Global biopharmaceutical company Sanofi has announced plans to establish a global research and development (R&D) operations hub in Chengdu, China with an investment of €66m.
The main focus of the hub will be supporting Sanofi’s drug development by managing multi-centre clinical trials, accelerating the analysis of trial data and using innovative technology, such as gene therapy, multi-specific antibodies and polypeptide technology.
Sanofi also plans to use the hub to tackle therapeutic areas including vaccines, immunology and inflammation, multiple sclerosis and cardiovascular diseases.

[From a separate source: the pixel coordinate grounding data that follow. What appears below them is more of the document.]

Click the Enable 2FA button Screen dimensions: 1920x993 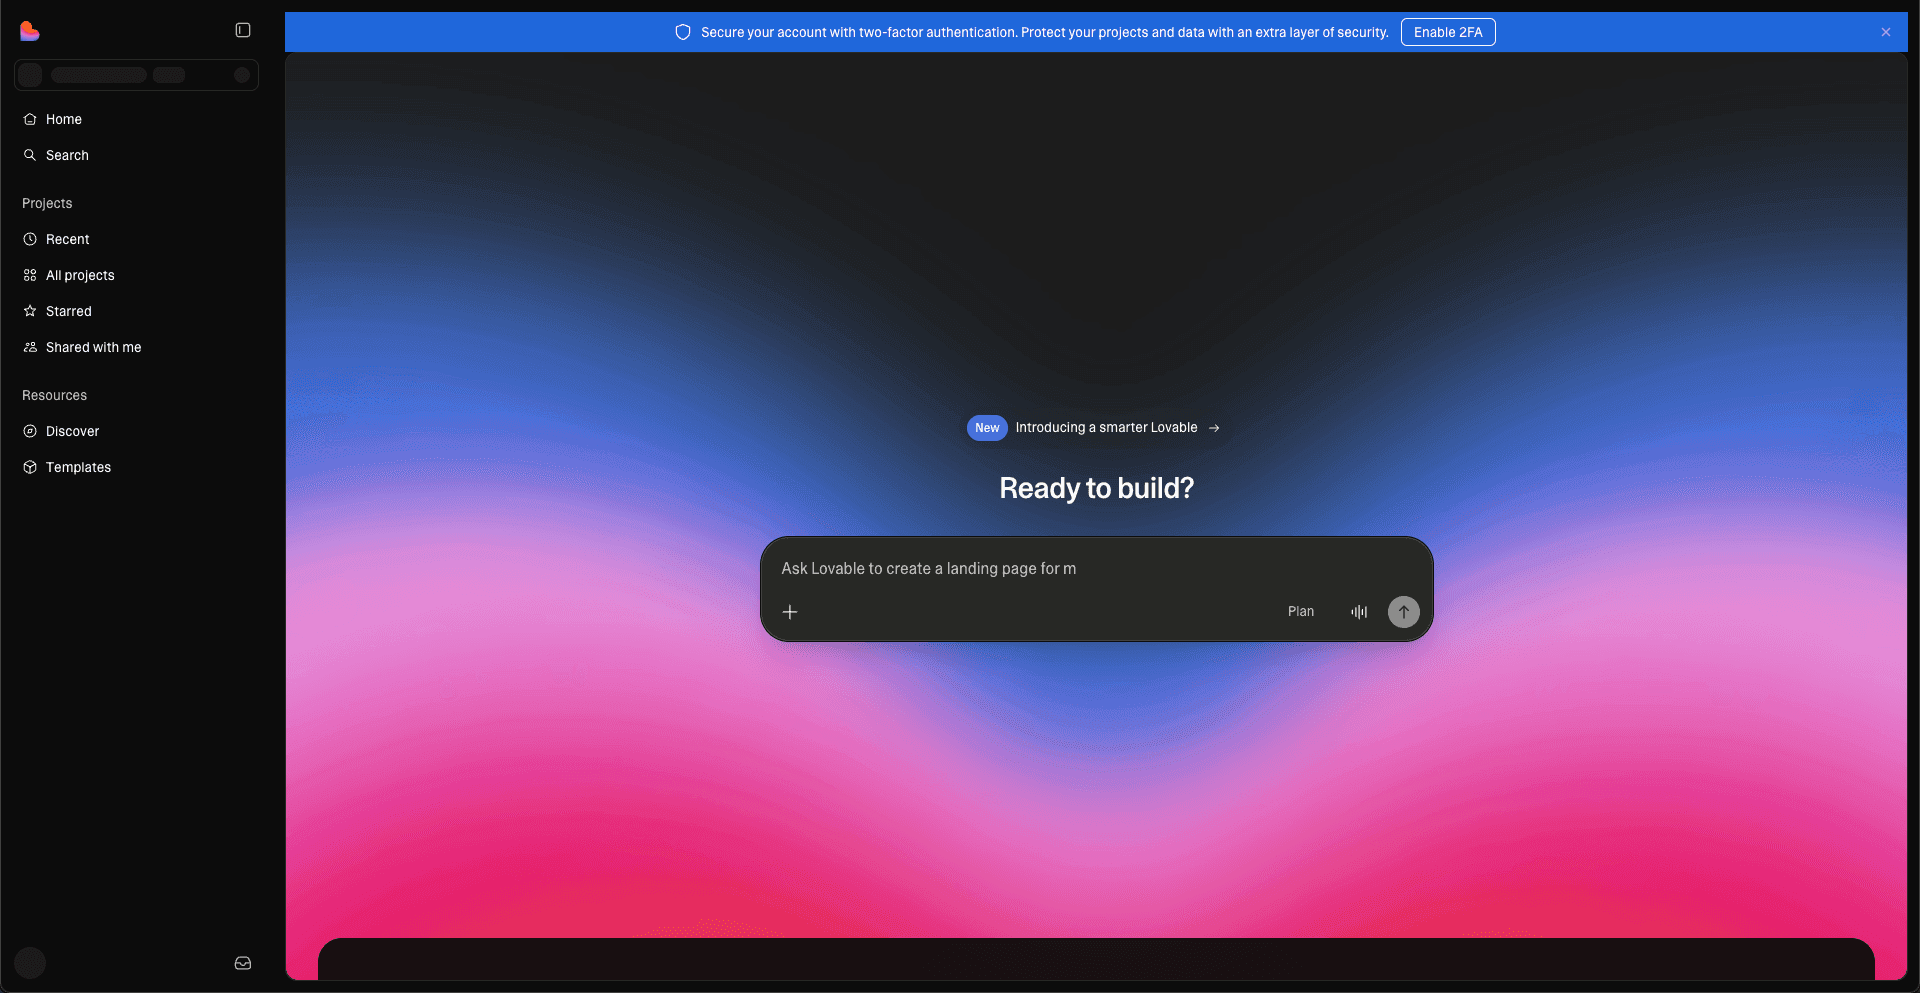[x=1447, y=32]
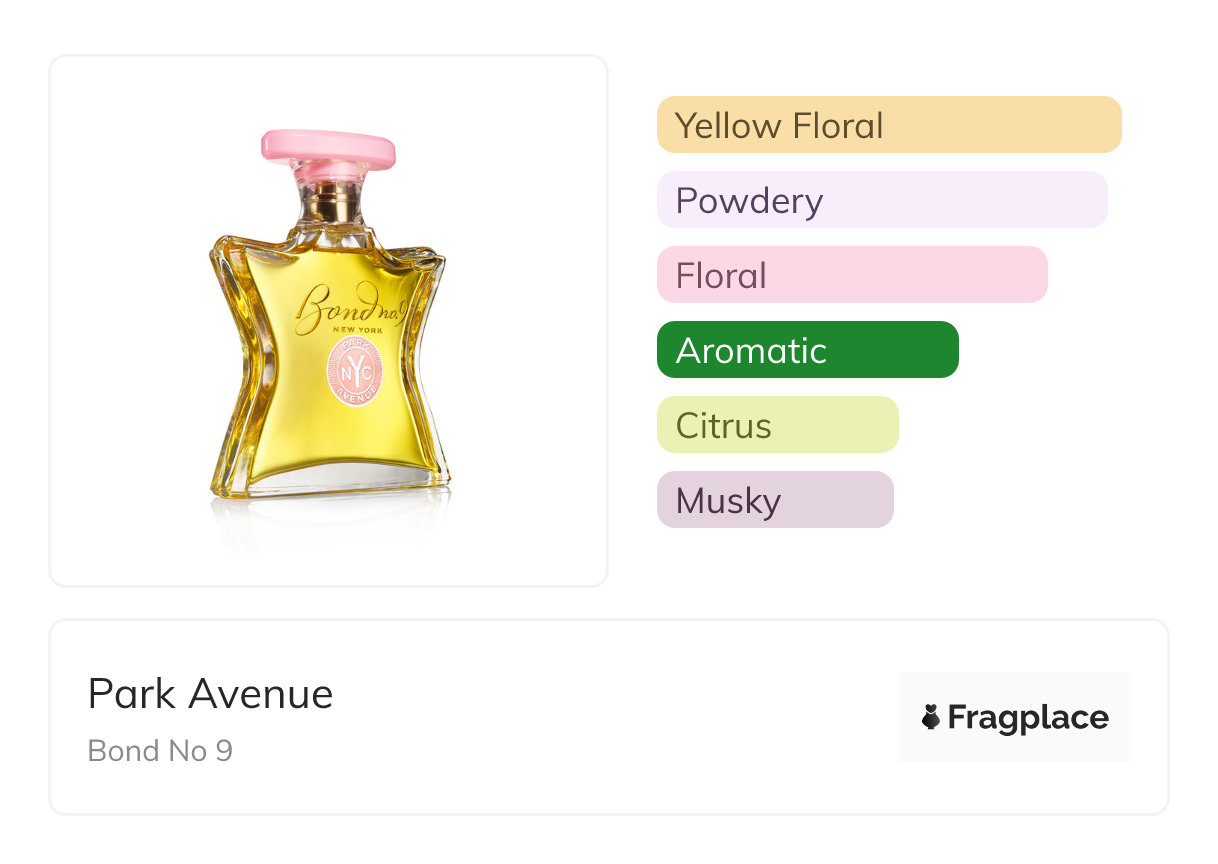This screenshot has height=864, width=1218.
Task: Select the Musky accord bar
Action: pos(774,500)
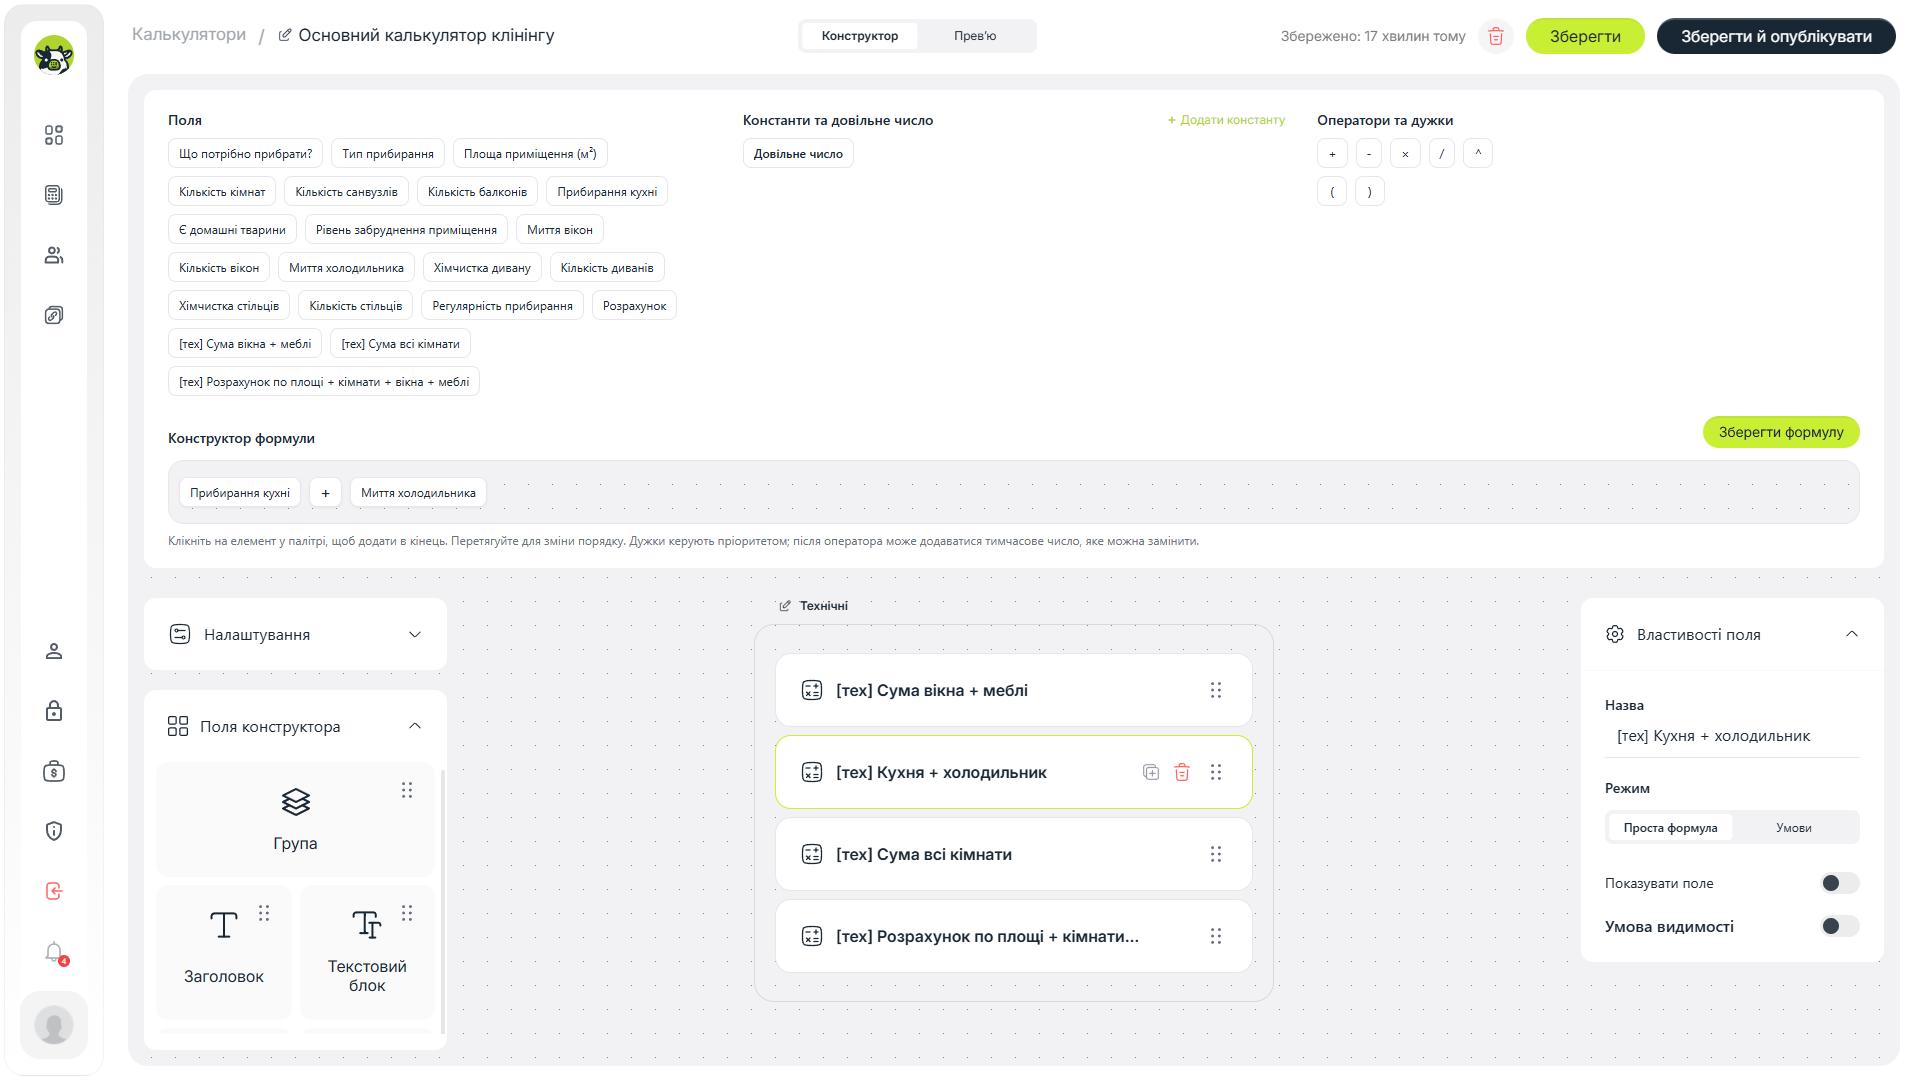Click the Додати константу link
The image size is (1920, 1080).
click(x=1226, y=120)
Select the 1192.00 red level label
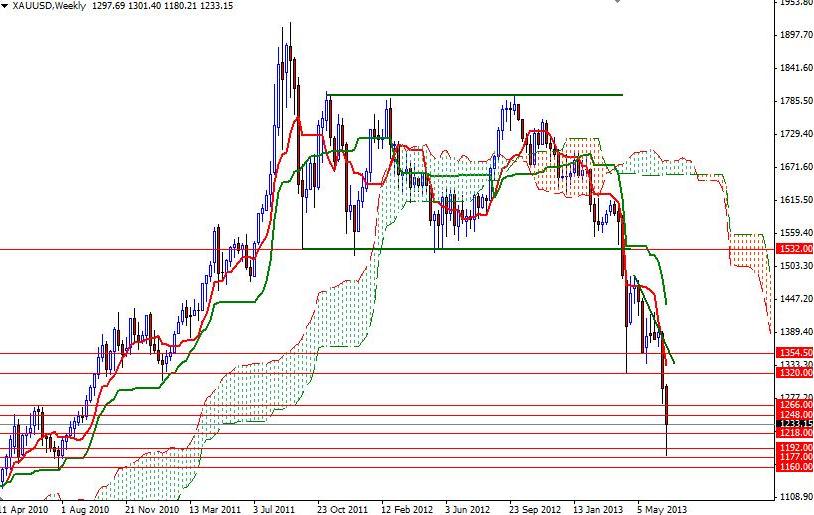The width and height of the screenshot is (814, 515). point(794,448)
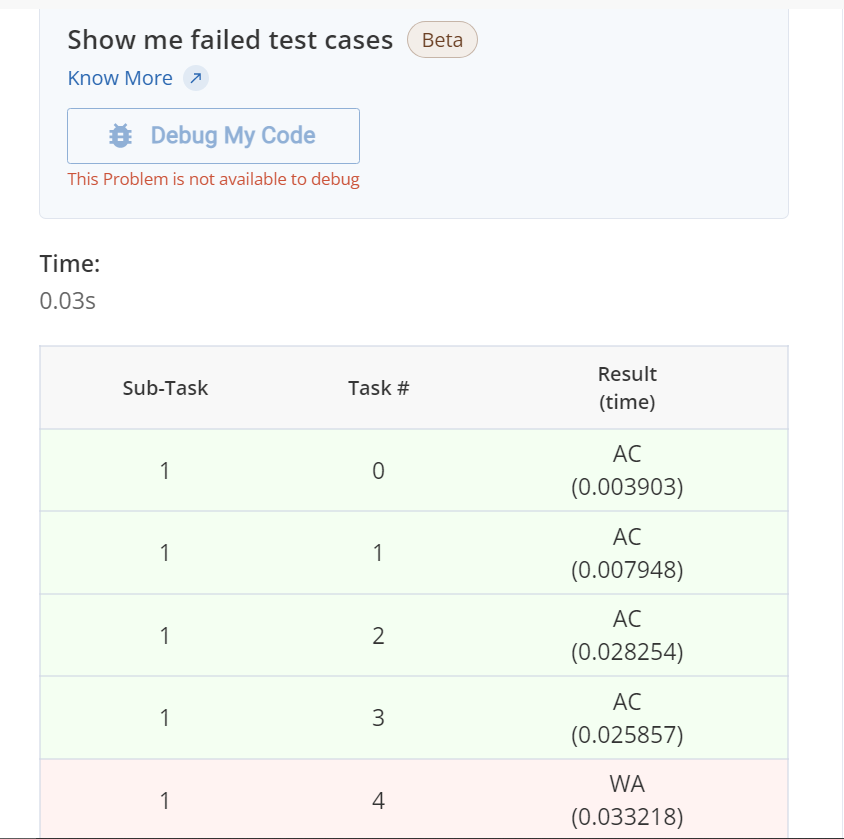Select the Result (time) column header
844x839 pixels.
627,388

This move confirms China as the third pillar of Sanofi’s clinical sciences and operations alongside the US and France. The new Chengdu location adds to the existing 11 regional offices and three production bases in the country, which have been established under the Sanofi China brand since 1982.
The company claims it wants to take advantage of local talent in pharmaceutical R&D and aims to recruit 300 professionals by 2020.
Sanofi senior vice-president and R&D operations global head Zhang Zi said: “Through this new Hub, we will take full advantage of our global experience and R&D capabilities together with local scientific research strengths to further improve innovation.
“Our goal is to link China’s innovative achievements with the global ecosystem and develop innovative drugs in China that could benefit patients around the world.”
This investment in Chengdu follows Sanofi’s integration of its infectious disease unit into German drug discovery company Evotec for €60m in July and acquisition of nanotechnology company Ablynx for $3.9bn in June.
The purchase of Ablynx is expected by the company to support its R&D programmes. Sanofi CEO Olivier Brandicourt said: “With Ablynx, we continue to advance the strategic transformation of our Research and Development, expanding our late-stage pipeline and strengthening our platform for growth in rare blood disorders.
The French biopharmaceutical company also sold its generic drugs business Zentiva to Advent for €1.9bn. Zentiva is based in the Czech Republic and serves more than 40 million patients across 25 European countries.